_Page text_.
# # # #

I had picked up the push lawn mower from the Farm Supply in town on my way here so next up on the agenda was to take advantage of the respite from the steady rain and do a bit of grass cutting. I couldn't believe it when, fresh from the shop (we had taken it in because Christopher had put in chainsaw oil instead of 10W30) the mower wouldn't start. It just didn't seem to be able to engage. Matt, from the shop, swung by later that evening and figured it was the regular gasoline with ethanol that was the culprit. I was skeptical because that is what we always use. But, bottom line, we both agreed it definitely wouldn't start. So he kindly put it in the back of his pickup truck promising to look at it first thing this morning so I could pick it up before early Saturday closing.
Meanwhile we had picked up a new battery for the lawn tractor which Matt very generously connected for me. The first step in the process of learning how to use the Big Red Tractor.
Fast forward to Saturday. Pam had arrived the night before with three!! dogs.
|Pam with Lucy and Scylla. Riley's asleep in the truck and notice Koko on the roof!|
First up in the morning was figuring out the lawn tractor. I left Pam to it, manual as backup, while I did a bit of gardening. Unfortunately, when I checked to see how she was making out, I noticed one of the front tires was flat as a pancake, the whole machine resting on the rim.

# # # #

_Given information_.
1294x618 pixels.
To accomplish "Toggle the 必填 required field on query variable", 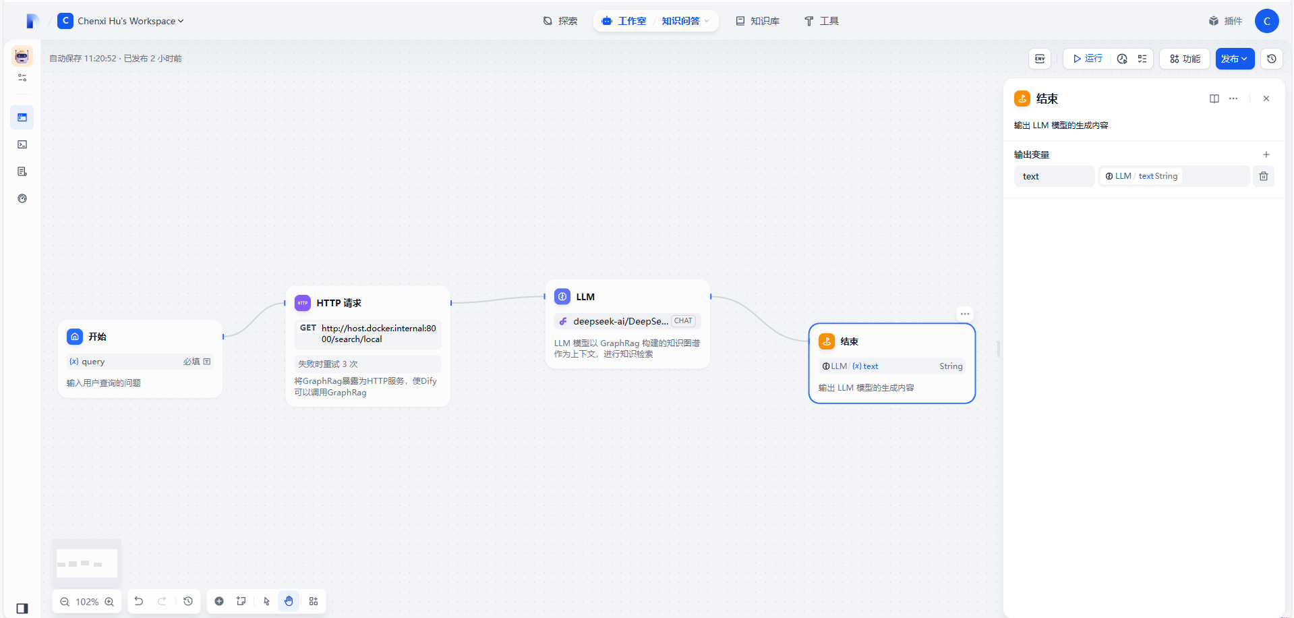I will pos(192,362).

# # # #

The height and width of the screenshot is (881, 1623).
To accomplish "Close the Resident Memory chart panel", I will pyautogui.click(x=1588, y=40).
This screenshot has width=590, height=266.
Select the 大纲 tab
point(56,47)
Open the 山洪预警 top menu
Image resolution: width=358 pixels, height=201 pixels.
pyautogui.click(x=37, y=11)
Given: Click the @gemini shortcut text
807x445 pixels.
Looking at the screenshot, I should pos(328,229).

# # # #

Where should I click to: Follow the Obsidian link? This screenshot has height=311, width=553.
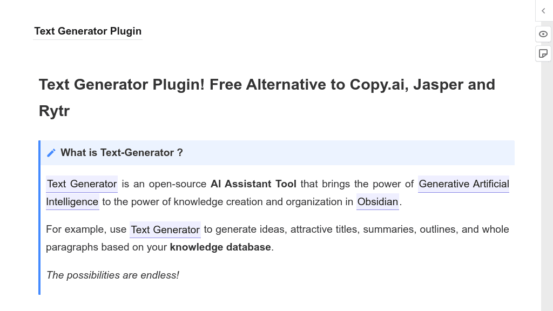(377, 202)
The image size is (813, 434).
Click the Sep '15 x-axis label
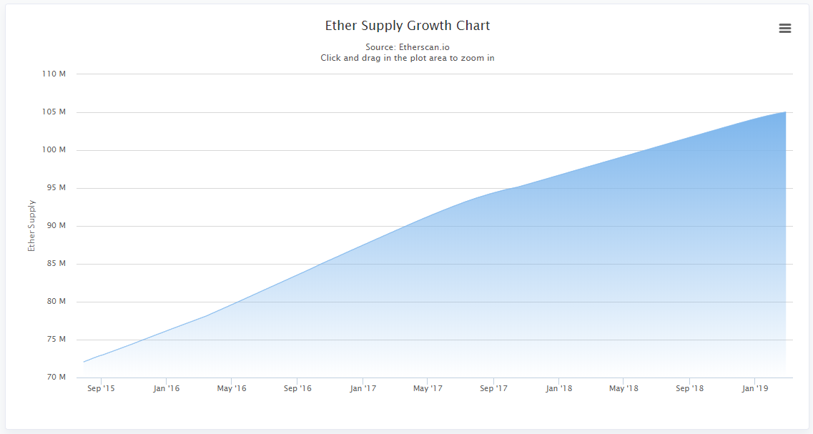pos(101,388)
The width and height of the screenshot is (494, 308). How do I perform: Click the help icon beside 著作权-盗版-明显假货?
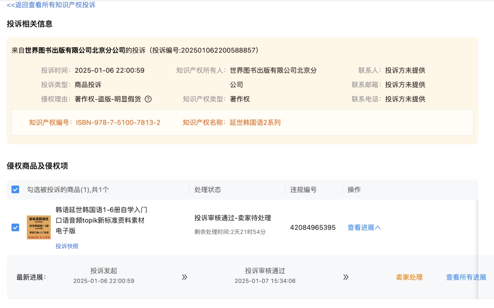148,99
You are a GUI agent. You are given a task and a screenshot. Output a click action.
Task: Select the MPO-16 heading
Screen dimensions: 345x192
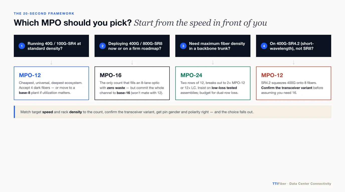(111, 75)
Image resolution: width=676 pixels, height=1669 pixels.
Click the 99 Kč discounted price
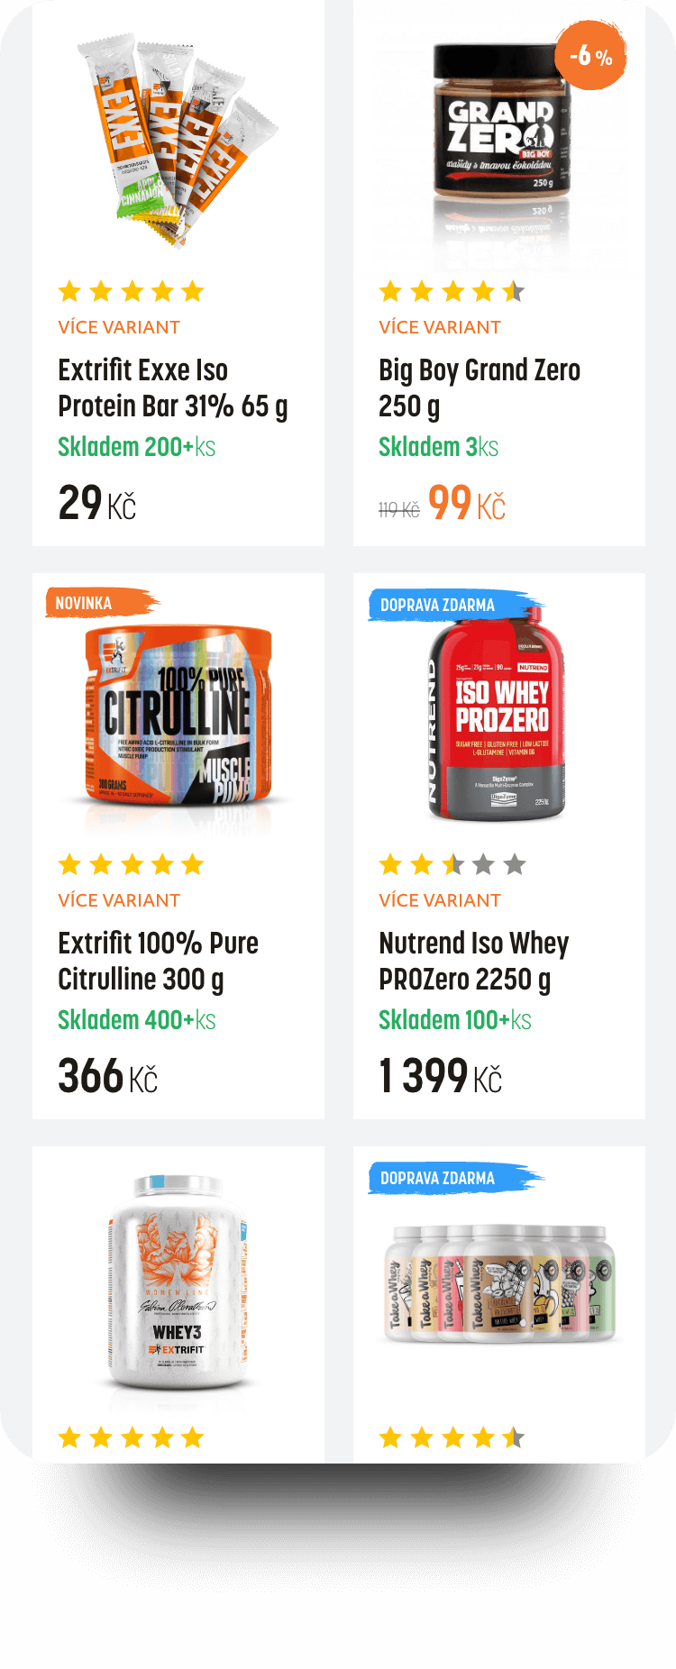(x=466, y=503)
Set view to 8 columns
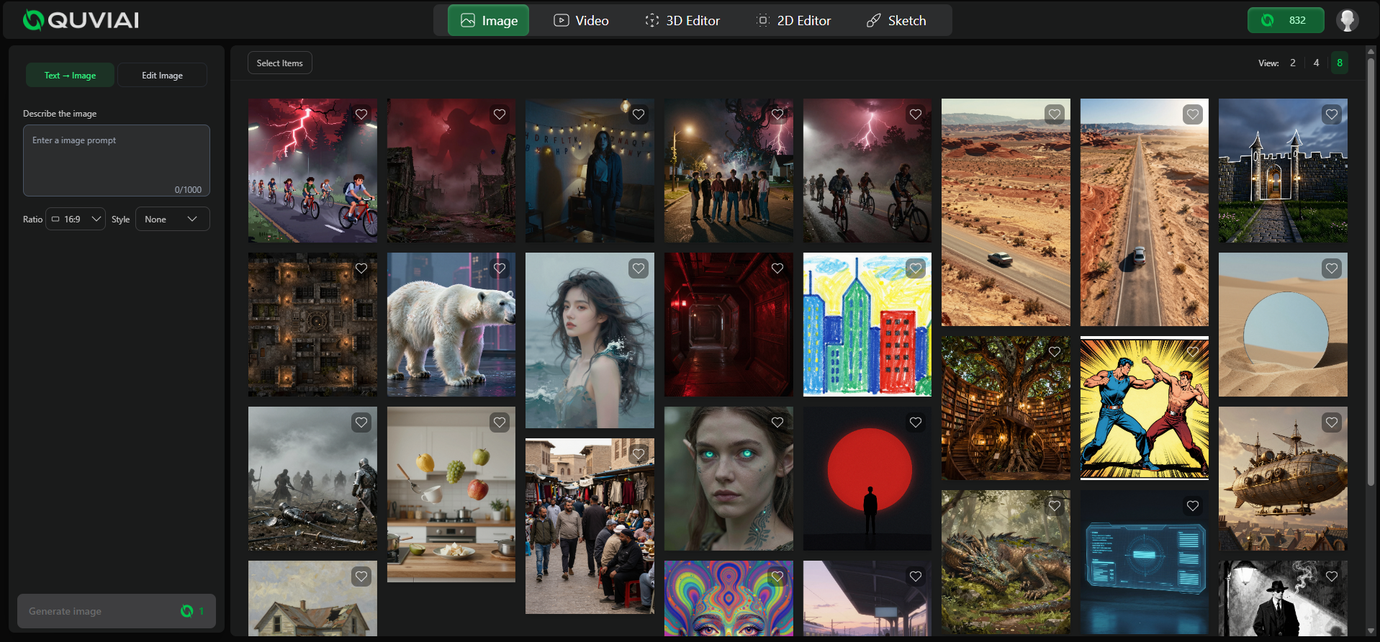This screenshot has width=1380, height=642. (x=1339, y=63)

# # # #

_What to do_.
A. From the text about the lawn mower, list every fuel or oil that it mentions.
B. Please output, exactly as they appear, the records in the stretch from the line containing "The image size is (813, 434)." through the line containing "This screenshot has width=1380, height=642.". Leave the pictures out.

_Solutions below_.
A.
- chainsaw oil
- 10W30
- regular gasoline with ethanol

B.
The image size is (813, 434).
Click the Sep '15 x-axis label
pos(101,388)
The width and height of the screenshot is (494, 308). How do I perform: Click the help icon beside 著作权-盗版-明显假货?
148,99
You are a GUI agent. You are given a task and a screenshot. Output a click action.
Task: Select the MPO-16 heading
Screen dimensions: 345x192
(111, 75)
Image resolution: width=676 pixels, height=1669 pixels.
Click the 99 Kč discounted price
(x=466, y=503)
Set view to 8 columns
This screenshot has width=1380, height=642. (x=1339, y=63)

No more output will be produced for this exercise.